#### Data to examine

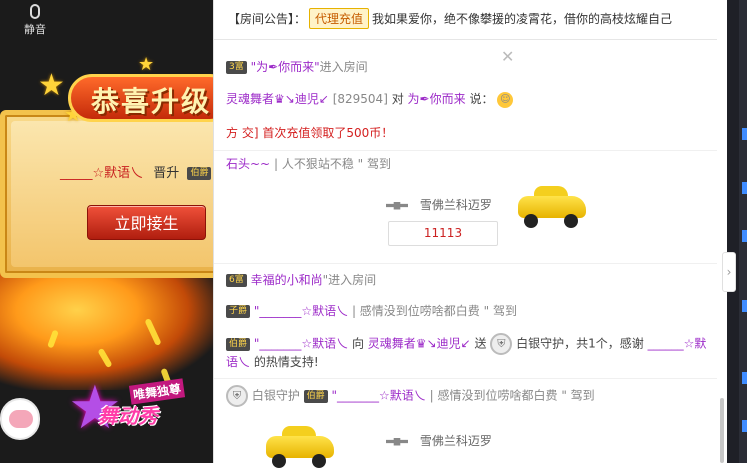 This screenshot has height=476, width=747. Describe the element at coordinates (420, 344) in the screenshot. I see `chat-target-username: 灵魂舞者♛↘迪児↙` at that location.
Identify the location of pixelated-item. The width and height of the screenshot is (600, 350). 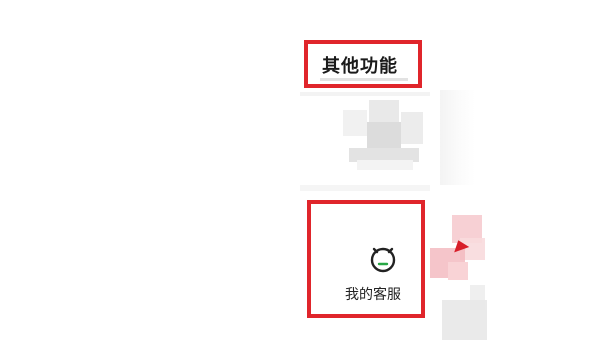
(384, 136).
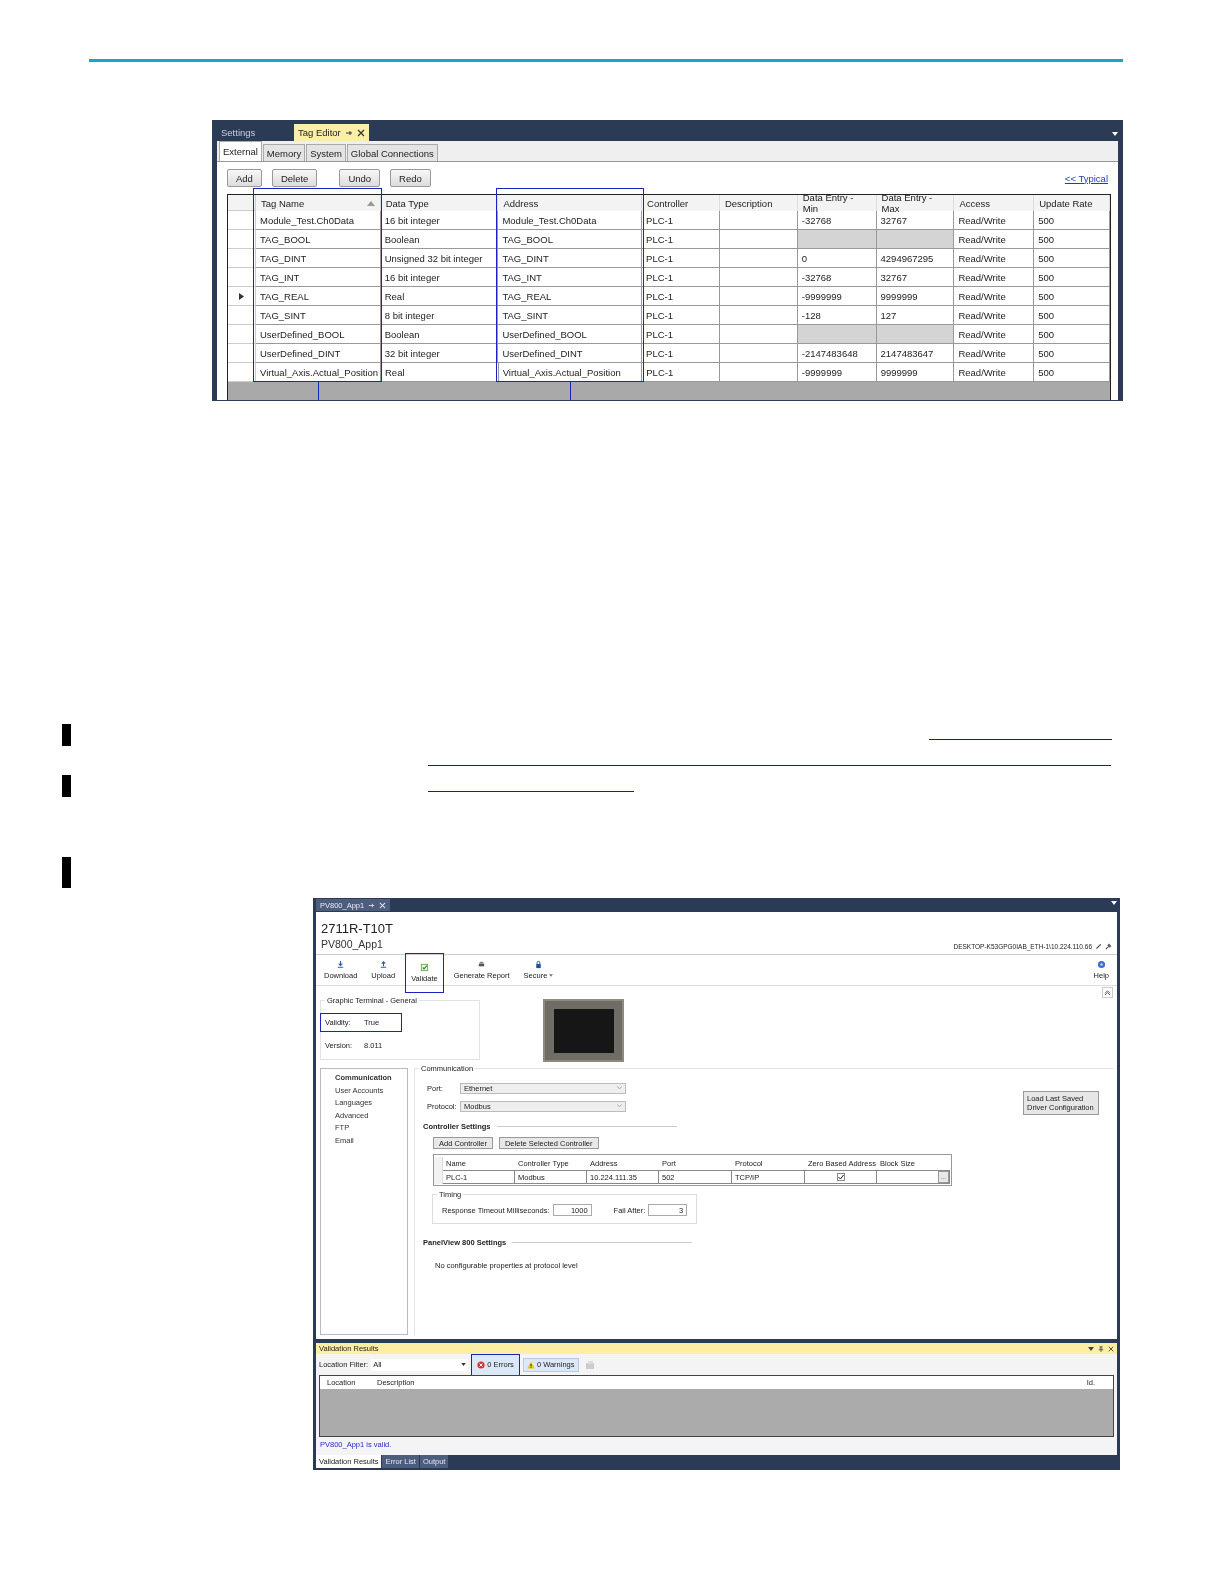 This screenshot has height=1584, width=1224. What do you see at coordinates (440, 334) in the screenshot?
I see `table-cell: Boolean` at bounding box center [440, 334].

########

**Prompt**
Copy the entries above word for word, leaving out the pictures.

**Task result**
 This screenshot has height=476, width=747. Describe the element at coordinates (420, 344) in the screenshot. I see `chat-target-username: 灵魂舞者♛↘迪児↙` at that location.
Identify the location of pixelated-item. The width and height of the screenshot is (600, 350). 
(384, 136).
 This screenshot has height=1584, width=1224. What do you see at coordinates (440, 334) in the screenshot?
I see `table-cell: Boolean` at bounding box center [440, 334].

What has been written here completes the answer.